[Pointing entries for text and elements]

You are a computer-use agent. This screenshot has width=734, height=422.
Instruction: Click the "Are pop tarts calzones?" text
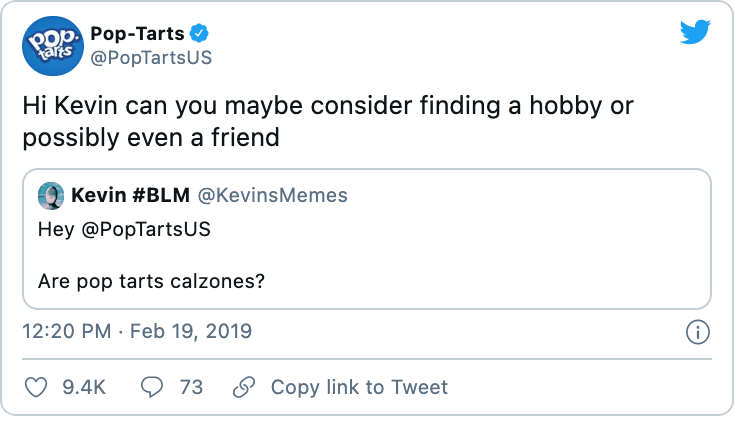coord(151,281)
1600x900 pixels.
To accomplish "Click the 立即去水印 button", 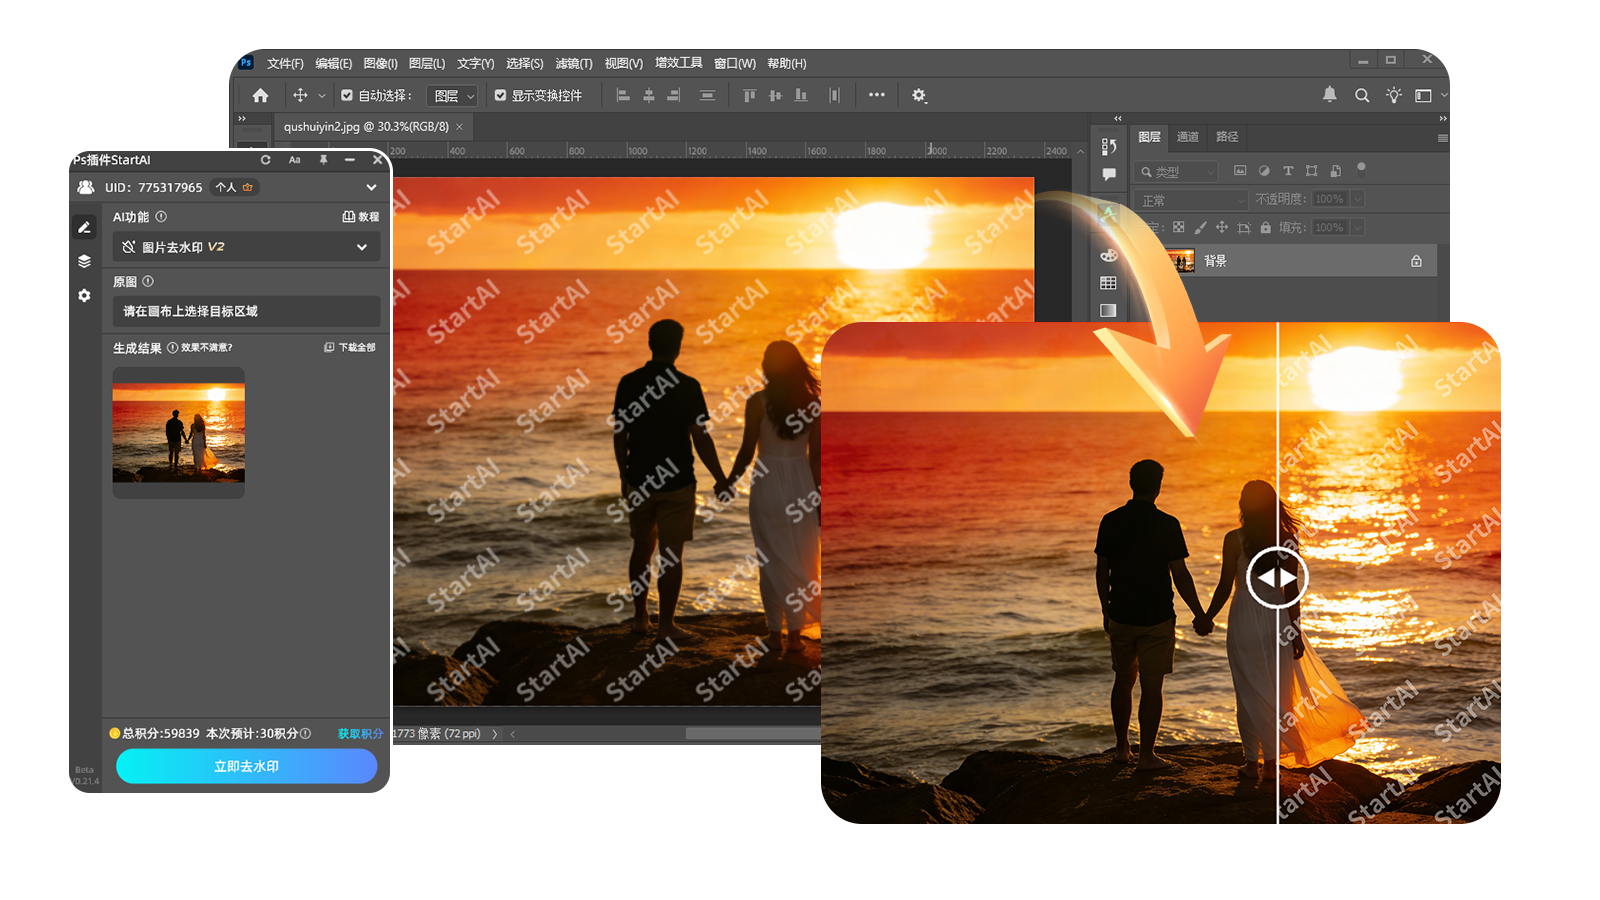I will coord(246,766).
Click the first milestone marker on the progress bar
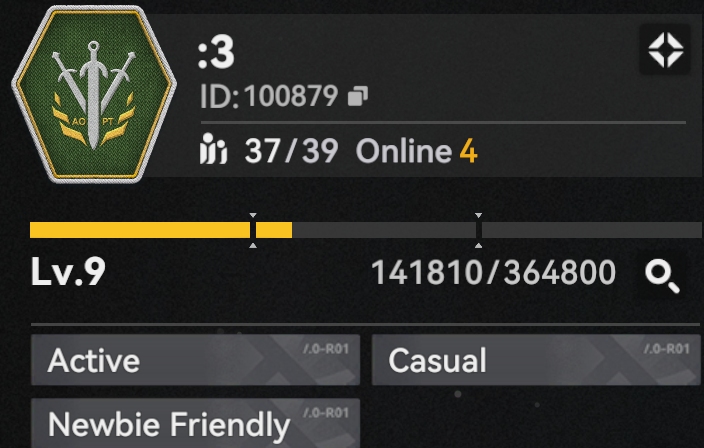The width and height of the screenshot is (704, 448). click(x=253, y=230)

* _What to do_
Render the entries starting at the line containing "Click the first" and ending at the last entry as a two-column CSV with the headers text and answer. Give one row per entry, put each field in quotation marks, turn line breaks into spaces, and leave the pictures out.

* _Response to this task_
text,answer
"Click the first milestone marker on the progress bar","The width and height of the screenshot is (704, 448). click(x=253, y=230)"